ILWU officials shouldn’t get a pass

January 23, 2012

Bay Area labor activist Dana Blanchard responds to a recent article about a debate in the wake of a Seattle meeting to build solidarity with the struggle of the ILWU.

I AM writing this in response to a SocialistWorker.org article titled "The solidarity we need for Longview." I am a member of the ISO in the Bay Area, a unionized teacher and an active member of the Occupy Oakland Labor Solidarity Committee.

I believe the article--which takes up a controversy over the Occupy movement's role in building support for the struggle of longshore workers in Longview, Wash., and a solidarity meeting in Seattle where this controversy came to a head in a physical conflict--misses the mark in terms of its tone.

The article is not critical enough of what the ILWU International is doing right now with regards to the struggle in Longview. It points out that the union's International president participated in a blockade of train tracks in Longview in September. But it doesn't address the fact that in the past few weeks since issuing a letter of support for a caravan to Longview when the multinational EGT Development attempts to load its first scab grain ship, ILWU officials have been organizing to limit action in Longview.

I think we need to have a much more dynamic look at the role of union leadership in this struggle and how it can change, depending on the pressures of the rank and file and the outside movement.

I also think the article is not specific enough in its critiques of some tactics used in the Occupy movement that actually make it hard for us to build relationships with organized labor. We have some serious debates within the movement, and the best way to have out these debates is to be very clear and specific about what tactics we disagree with at a given moment.


FIRST, WE need to be clear about what happened at the January 6 meeting in Seattle. The behavior of the people who identified themselves as ILWU officers and used physical violence against Occupy activists at that meeting should be outright condemned. The use of sexist slurs and the assault of women physically is particularly alarming and disgusting. As a female union activist who has experienced sexism in labor struggles before, I believe this is something we need to have zero tolerance for in our movement. The article does say that, and I agree--it is reprehensible, and there is no excuse.

While I agree for the reasons stated in the article that the people organizing the January 6 event should have let the letter from ILWU President McEllrath be read, there was not enough emphasis on the damaging behavior of ILWU officials who broke up the meeting--and who, by some accounts, were sent there to do so by the International.

Beyond the January 6 meeting, I think ILWU International officers right now are moving backwards in this struggle and trying to distance themselves from the Occupy movement. Specifically, Local 21 in Longview has faced tremendous pressure from the International because of the militant actions it has organized against EGT and the broader community support the local has been building.

The position of union leaders is a contradictory one: they have to earn respect from the rank and file to be elected, but they do not want the rank and file acting independently from their leadership.
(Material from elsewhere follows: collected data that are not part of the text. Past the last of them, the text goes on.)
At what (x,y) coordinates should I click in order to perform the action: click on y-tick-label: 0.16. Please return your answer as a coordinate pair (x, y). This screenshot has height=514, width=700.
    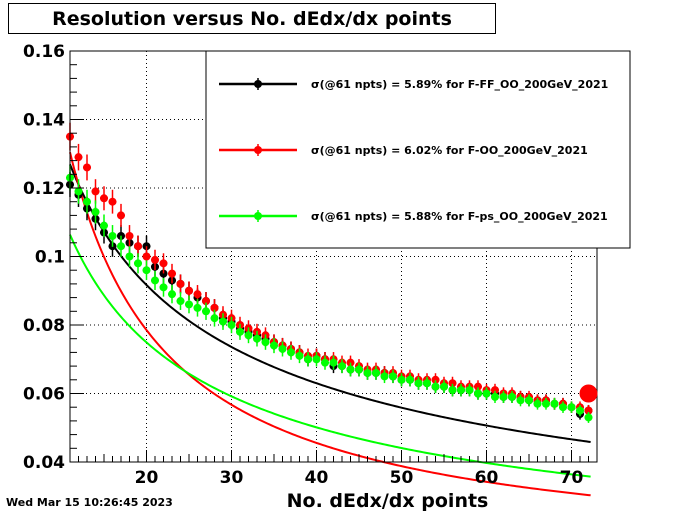
    Looking at the image, I should click on (44, 52).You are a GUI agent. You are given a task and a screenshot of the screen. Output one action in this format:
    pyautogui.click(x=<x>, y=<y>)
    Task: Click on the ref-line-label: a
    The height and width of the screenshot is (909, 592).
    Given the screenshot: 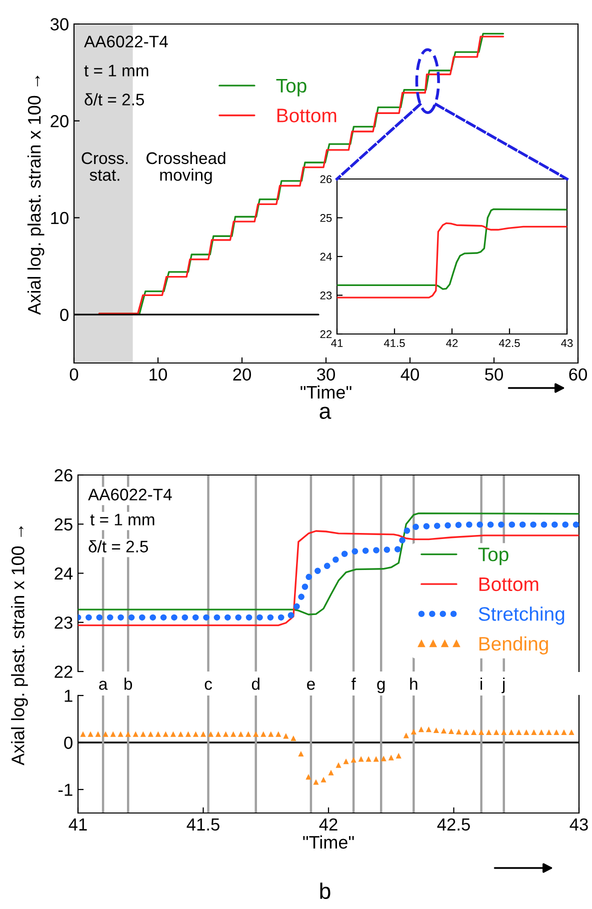 What is the action you would take?
    pyautogui.click(x=104, y=685)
This is not something new--even in a union with very radical traditions like the ILWU, we know from history that union officials can vacillate in their positions. The same people, like International President Robert McEllrath, who stood in front of trains in September because he was pressured to do so by the rank and file, may now, when EGT brings in its scab ship to load, attempt to limit the protests in Longview to a rally, rather than take more militant action to confront EGT.

The way we move union leaders to resist the kind of outside pressures to be moderate, which McEllrath is certainly under, is by applying our own pressure, through building rank-and-file organization inside the union.

Leading up to the December 12 West Coast Port Shutdown, there was a lot of debate within the ILWU about whether or not to support the action. Because of key organizing within the ILWU rank and file and some locals, many members were won to helping make that action a success and use it as a way to publicize the struggle in Longview.

We want to strengthen the work of rank-and-file activists within the ILWU to organize and make links with the Occupy movement whenever possible, but especially when it relates directly to the fight with EGT. It is important that we figure out how our strategies and tactics in Occupy show real solidarity with the union movement.

This is the reason why we need to address the tactics of the left in Seattle at the same time as we criticize the conservative tactics of the International. The behavior of a minority of activists, described in the article as the Black Orchid Collective, is being used by the ILWU International as a cover for its retreat and its clampdown on Local 21's work with Occupy.

We need to be able to talk about tactics that are detrimental to building solidarity between labor and Occupy. The Occupy movement will not build relationships with labor by announcing that we are the replacement for the union movement or that we are the "89 percent" that represents unorganized workers, as one leaflet in Seattle put it.

This puts up a false divide between rank-and-file union members and the Occupy movement at a time when there are real opportunities for us to work together. Many rank-and-file union members are active organizers in Occupy. Also, this kind of rhetoric gives an excuse to the leaders of unions who don't want to work with Occupy to cut ties, by claiming we are all anti-union.

I believe the union movement is contested political space, and those of us who are union members need to bring the Occupy struggle into our workplaces, and bring our labor work into Occupy. This organizing is very new and is going to be tricky and challenging. Around the December 12 port action in Oakland, some elements of organized labor tried to stop the action, while other union members, including ILWU members and Teamsters, played a significant role in making the action successful.

The payoff in all of this is that if we do our work right, we have a real chance to rebuild a fighting union movement in this country.